_Brief_
Your task is to copy the stretch of lines in the records below that begins with the line containing "Naša misia (104, 1993)" and ends with the line containing "Kontakty pre médiá (133, 2071)", exactly as written, with nothing added.

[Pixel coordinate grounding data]
"""

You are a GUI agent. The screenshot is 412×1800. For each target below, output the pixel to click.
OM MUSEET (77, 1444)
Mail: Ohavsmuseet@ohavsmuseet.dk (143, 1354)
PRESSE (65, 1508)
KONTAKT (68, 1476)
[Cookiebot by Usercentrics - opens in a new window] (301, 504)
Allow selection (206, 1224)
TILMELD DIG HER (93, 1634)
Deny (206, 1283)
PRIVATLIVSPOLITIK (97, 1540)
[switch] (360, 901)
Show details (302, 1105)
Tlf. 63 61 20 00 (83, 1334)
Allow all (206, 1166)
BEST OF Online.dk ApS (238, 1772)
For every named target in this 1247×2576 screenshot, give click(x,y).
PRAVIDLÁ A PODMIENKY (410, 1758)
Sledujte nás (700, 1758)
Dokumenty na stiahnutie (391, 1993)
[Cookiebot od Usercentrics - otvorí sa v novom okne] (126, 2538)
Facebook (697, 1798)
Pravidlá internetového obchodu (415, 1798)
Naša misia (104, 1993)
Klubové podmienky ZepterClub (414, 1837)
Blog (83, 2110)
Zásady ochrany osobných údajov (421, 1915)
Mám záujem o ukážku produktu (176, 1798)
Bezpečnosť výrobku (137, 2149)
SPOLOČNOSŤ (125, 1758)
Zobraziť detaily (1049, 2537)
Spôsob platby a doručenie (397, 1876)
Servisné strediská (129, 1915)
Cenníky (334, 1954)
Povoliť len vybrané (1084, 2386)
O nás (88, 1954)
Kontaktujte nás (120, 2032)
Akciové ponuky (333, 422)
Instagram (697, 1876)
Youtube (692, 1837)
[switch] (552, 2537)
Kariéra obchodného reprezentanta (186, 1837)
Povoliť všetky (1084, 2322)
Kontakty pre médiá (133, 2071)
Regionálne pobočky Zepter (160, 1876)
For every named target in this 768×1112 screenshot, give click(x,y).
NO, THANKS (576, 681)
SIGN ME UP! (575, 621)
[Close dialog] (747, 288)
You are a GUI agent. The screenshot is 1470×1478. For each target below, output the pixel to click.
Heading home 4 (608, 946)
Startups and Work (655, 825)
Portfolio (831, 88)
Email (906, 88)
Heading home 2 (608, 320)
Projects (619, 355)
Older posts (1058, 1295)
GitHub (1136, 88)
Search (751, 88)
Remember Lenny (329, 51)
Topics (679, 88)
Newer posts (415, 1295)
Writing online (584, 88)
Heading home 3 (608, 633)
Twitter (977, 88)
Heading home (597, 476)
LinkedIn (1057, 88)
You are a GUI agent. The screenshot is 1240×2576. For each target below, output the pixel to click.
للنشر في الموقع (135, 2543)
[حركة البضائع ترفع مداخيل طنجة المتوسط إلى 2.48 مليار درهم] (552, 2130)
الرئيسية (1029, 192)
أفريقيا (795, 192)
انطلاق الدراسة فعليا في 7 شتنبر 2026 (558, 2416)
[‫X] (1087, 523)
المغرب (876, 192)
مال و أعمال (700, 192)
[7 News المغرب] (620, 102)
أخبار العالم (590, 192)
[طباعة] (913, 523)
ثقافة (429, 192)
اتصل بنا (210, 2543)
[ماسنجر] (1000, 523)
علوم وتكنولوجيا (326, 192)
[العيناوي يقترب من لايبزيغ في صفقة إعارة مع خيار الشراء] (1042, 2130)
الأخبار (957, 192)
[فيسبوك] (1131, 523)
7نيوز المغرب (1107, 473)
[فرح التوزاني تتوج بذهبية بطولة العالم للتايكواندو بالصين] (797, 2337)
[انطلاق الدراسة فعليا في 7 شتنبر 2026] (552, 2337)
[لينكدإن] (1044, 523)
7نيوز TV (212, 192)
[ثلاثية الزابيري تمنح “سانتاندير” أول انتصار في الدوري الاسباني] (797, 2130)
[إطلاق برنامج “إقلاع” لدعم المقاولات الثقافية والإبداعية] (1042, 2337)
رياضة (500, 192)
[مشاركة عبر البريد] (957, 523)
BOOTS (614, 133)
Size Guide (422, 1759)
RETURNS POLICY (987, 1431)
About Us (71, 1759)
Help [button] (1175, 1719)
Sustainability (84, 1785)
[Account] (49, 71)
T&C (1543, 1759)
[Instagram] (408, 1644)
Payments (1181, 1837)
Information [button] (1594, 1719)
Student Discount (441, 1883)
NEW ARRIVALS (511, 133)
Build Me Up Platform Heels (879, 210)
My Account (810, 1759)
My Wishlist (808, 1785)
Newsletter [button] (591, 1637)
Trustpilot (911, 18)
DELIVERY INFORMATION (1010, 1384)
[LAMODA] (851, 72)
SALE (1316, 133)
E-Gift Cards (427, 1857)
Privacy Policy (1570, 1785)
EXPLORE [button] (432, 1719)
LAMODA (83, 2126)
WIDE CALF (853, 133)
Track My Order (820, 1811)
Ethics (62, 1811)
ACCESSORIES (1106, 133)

"""

_Result of this task_
Naša misia (104, 1993)
Klubové podmienky ZepterClub (414, 1837)
Blog (83, 2110)
Zásady ochrany osobných údajov (421, 1915)
Mám záujem o ukážku produktu (176, 1798)
Bezpečnosť výrobku (137, 2149)
SPOLOČNOSŤ (125, 1758)
Zobraziť detaily (1049, 2537)
Spôsob platby a doručenie (397, 1876)
Servisné strediská (129, 1915)
Cenníky (334, 1954)
Povoliť len vybrané (1084, 2386)
O nás (88, 1954)
Kontaktujte nás (120, 2032)
Akciové ponuky (333, 422)
Instagram (697, 1876)
Youtube (692, 1837)
[switch] (552, 2537)
Kariéra obchodného reprezentanta (186, 1837)
Povoliť všetky (1084, 2322)
Kontakty pre médiá (133, 2071)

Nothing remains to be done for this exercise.